** Opening Given passage block **

Medical Billers sit at the center of the revenue cycle and interact with almost every functional area of a healthcare organization. On the clinical side, you'll regularly coordinate with front desk staff and medical assistants to resolve demographic or insurance capture errors that are causing claim rejections. When a charge is missing or a documentation note doesn't support the code submitted, you'll loop in coders or providers directly to get corrections.

On the operations side, billing teams work closely with credentialing to ensure providers are properly enrolled and their NPIs are active with payors — a credentialing gap is one of the fastest ways to generate a wave of denials. You'll also coordinate with the compliance team when billing patterns flag a potential coding or documentation issue, and with patient access staff when eligibility verification errors are creating downstream claim problems.

At billing companies, the client relationship is a major part of the job. You may be fielding questions from practice administrators about their monthly billing reports, explaining denial trends, or walking a new client through how your team handles their specialty. Good billers in that environment are part account manager, part problem solver, and part educator — the clients who understand what their biller is doing on their behalf are the ones who renew contracts and refer new business.

❓ Frequently Asked Questions

How much does a Medical Biller make?
Medical Billers typically earn $32,000–$72,000 per year depending on setting, experience, and geography. Entry-level roles at small practices start around $32K–$38K, while senior billers at large health systems or billing companies can reach $65K–$72K.

** Closing Given passage block **

**Exercise:** Copy out the passage on the Medical Biller role word for word, from start to finish.

** Opening Given entries block **

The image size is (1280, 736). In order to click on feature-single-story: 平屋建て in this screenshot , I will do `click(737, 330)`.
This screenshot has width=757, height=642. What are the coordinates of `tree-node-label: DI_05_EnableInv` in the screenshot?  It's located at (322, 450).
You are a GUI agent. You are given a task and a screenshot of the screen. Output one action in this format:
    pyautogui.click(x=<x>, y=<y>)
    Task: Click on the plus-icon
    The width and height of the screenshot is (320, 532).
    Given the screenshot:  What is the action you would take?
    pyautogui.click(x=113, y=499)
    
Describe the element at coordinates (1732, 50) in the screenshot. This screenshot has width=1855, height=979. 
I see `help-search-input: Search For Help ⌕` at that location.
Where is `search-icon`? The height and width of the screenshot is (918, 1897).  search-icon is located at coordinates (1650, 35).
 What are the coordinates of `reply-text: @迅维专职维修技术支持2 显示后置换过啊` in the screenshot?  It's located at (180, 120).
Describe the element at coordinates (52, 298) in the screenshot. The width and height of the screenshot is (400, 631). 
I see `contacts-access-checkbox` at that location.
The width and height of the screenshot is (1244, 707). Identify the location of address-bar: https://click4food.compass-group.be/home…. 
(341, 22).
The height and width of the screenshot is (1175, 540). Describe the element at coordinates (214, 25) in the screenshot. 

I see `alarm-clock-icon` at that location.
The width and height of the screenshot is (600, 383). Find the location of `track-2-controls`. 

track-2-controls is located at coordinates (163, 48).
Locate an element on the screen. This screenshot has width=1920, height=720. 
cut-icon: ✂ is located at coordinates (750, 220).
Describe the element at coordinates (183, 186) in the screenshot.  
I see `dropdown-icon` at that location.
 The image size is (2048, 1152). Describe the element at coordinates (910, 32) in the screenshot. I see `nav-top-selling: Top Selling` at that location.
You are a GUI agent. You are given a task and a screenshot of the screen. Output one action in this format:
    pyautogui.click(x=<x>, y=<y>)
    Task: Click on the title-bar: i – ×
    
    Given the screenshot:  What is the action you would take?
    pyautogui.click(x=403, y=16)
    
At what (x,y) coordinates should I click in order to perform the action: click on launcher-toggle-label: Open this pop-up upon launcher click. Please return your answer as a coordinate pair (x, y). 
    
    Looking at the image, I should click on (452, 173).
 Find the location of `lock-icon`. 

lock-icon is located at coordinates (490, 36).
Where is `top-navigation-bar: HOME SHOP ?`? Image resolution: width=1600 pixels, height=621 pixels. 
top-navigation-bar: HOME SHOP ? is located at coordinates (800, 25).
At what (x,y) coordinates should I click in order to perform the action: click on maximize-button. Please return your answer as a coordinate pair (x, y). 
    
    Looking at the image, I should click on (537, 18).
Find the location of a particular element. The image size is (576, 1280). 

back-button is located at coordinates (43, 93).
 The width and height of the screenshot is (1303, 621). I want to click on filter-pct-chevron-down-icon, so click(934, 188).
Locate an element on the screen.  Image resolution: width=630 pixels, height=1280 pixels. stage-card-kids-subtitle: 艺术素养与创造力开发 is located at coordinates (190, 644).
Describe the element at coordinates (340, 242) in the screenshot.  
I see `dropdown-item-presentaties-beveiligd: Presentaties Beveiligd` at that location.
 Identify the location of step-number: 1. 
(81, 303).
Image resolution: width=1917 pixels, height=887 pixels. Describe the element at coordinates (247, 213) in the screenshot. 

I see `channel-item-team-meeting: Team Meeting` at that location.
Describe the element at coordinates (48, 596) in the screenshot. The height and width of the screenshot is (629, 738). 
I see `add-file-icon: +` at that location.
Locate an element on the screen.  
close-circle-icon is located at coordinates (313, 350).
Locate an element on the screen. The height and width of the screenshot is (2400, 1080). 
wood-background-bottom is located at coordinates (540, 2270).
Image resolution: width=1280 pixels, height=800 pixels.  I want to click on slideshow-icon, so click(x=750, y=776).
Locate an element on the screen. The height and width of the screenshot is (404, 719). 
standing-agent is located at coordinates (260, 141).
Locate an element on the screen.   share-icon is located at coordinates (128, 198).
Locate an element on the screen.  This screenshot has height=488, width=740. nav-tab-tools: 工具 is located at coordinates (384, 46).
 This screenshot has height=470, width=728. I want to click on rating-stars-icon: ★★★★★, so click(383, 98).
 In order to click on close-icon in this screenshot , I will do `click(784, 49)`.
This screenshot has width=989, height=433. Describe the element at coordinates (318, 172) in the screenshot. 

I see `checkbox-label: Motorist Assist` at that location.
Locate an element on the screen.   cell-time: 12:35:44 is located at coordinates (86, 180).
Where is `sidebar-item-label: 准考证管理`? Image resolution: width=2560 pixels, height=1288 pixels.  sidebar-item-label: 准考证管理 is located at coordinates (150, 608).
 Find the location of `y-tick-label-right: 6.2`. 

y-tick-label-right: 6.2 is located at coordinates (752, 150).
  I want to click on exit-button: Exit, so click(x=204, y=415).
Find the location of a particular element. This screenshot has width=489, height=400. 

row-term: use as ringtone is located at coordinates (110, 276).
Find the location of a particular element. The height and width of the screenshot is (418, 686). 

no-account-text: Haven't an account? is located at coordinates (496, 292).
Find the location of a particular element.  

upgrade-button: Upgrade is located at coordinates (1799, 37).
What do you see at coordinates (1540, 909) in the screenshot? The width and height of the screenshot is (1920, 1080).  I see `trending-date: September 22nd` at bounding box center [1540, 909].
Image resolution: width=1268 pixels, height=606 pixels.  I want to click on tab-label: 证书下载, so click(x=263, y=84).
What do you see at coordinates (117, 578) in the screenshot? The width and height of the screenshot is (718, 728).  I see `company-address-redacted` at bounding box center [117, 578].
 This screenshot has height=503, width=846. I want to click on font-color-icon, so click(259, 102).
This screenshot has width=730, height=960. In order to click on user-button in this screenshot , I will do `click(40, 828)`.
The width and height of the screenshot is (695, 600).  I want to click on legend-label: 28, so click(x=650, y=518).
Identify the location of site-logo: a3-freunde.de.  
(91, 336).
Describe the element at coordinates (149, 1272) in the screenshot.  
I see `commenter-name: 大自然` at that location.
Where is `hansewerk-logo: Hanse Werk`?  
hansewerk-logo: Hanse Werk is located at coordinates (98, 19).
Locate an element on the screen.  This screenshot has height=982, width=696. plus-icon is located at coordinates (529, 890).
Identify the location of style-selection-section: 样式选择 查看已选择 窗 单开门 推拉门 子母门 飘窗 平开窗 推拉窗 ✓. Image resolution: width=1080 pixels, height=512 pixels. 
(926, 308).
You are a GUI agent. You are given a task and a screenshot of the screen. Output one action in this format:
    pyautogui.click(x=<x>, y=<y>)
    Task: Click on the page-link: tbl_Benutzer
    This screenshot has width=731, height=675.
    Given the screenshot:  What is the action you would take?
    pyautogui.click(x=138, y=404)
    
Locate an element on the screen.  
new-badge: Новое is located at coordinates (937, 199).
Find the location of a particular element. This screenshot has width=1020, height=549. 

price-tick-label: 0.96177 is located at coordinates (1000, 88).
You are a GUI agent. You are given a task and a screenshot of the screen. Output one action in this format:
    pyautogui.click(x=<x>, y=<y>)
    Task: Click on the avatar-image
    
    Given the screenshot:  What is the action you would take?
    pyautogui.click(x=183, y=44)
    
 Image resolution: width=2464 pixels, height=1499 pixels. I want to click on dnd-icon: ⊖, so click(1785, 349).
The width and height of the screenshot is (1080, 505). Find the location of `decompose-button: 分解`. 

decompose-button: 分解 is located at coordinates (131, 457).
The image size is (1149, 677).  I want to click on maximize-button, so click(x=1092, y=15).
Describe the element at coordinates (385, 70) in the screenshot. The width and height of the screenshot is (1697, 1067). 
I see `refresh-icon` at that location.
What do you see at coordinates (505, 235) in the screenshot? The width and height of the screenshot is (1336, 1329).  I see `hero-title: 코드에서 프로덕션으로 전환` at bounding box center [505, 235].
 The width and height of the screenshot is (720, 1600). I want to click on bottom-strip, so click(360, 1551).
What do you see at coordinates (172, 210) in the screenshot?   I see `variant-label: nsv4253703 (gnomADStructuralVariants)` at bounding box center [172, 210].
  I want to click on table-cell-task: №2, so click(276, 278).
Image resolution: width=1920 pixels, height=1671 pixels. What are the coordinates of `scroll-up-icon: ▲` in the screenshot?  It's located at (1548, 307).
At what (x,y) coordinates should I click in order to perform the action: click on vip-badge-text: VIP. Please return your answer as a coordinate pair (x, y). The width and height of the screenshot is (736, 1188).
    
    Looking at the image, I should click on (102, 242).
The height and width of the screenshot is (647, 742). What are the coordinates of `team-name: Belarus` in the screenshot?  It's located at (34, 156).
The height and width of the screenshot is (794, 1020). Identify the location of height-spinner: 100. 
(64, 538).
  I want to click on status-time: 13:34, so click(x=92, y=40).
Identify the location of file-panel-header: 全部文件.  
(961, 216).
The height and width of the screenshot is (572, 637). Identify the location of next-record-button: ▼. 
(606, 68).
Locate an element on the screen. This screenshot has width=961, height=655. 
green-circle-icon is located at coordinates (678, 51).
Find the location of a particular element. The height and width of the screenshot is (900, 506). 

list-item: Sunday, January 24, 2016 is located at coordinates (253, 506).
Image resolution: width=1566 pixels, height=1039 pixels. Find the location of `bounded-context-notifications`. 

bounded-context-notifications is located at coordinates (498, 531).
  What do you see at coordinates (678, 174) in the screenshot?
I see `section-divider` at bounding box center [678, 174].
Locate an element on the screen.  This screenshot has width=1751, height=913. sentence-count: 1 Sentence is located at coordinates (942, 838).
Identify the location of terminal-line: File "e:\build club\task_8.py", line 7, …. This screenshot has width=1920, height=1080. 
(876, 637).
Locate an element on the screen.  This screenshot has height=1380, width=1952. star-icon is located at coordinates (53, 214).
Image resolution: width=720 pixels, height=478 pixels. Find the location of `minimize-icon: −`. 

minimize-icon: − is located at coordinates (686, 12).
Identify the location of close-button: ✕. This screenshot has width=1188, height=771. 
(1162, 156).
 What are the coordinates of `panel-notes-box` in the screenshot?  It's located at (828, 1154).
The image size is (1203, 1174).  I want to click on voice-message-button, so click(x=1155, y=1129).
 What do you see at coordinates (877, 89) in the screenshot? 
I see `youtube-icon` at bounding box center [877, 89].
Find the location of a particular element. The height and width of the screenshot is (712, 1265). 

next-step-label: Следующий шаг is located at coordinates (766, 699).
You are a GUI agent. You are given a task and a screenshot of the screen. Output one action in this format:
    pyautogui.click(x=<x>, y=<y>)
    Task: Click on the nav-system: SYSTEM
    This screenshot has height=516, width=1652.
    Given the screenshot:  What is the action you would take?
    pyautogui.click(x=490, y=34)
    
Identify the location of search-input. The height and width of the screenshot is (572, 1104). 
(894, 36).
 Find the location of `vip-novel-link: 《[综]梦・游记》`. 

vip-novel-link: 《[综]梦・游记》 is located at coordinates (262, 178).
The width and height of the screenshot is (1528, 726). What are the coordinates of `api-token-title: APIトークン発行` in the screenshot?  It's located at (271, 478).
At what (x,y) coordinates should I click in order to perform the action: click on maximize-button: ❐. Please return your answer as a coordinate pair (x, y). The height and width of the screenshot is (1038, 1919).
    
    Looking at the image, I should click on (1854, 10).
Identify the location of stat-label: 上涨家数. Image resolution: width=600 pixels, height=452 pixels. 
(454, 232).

** Closing Given entries block **

**Answer for this exercise:**
Medical Billers sit at the center of the revenue cycle and interact with almost every functional area of a healthcare organization. On the clinical side, you'll regularly coordinate with front desk staff and medical assistants to resolve demographic or insurance capture errors that are causing claim rejections. When a charge is missing or a documentation note doesn't support the code submitted, you'll loop in coders or providers directly to get corrections.

On the operations side, billing teams work closely with credentialing to ensure providers are properly enrolled and their NPIs are active with payors — a credentialing gap is one of the fastest ways to generate a wave of denials. You'll also coordinate with the compliance team when billing patterns flag a potential coding or documentation issue, and with patient access staff when eligibility verification errors are creating downstream claim problems.

At billing companies, the client relationship is a major part of the job. You may be fielding questions from practice administrators about their monthly billing reports, explaining denial trends, or walking a new client through how your team handles their specialty. Good billers in that environment are part account manager, part problem solver, and part educator — the clients who understand what their biller is doing on their behalf are the ones who renew contracts and refer new business.

❓ Frequently Asked Questions

How much does a Medical Biller make?
Medical Billers typically earn $32,000–$72,000 per year depending on setting, experience, and geography. Entry-level roles at small practices start around $32K–$38K, while senior billers at large health systems or billing companies can reach $65K–$72K.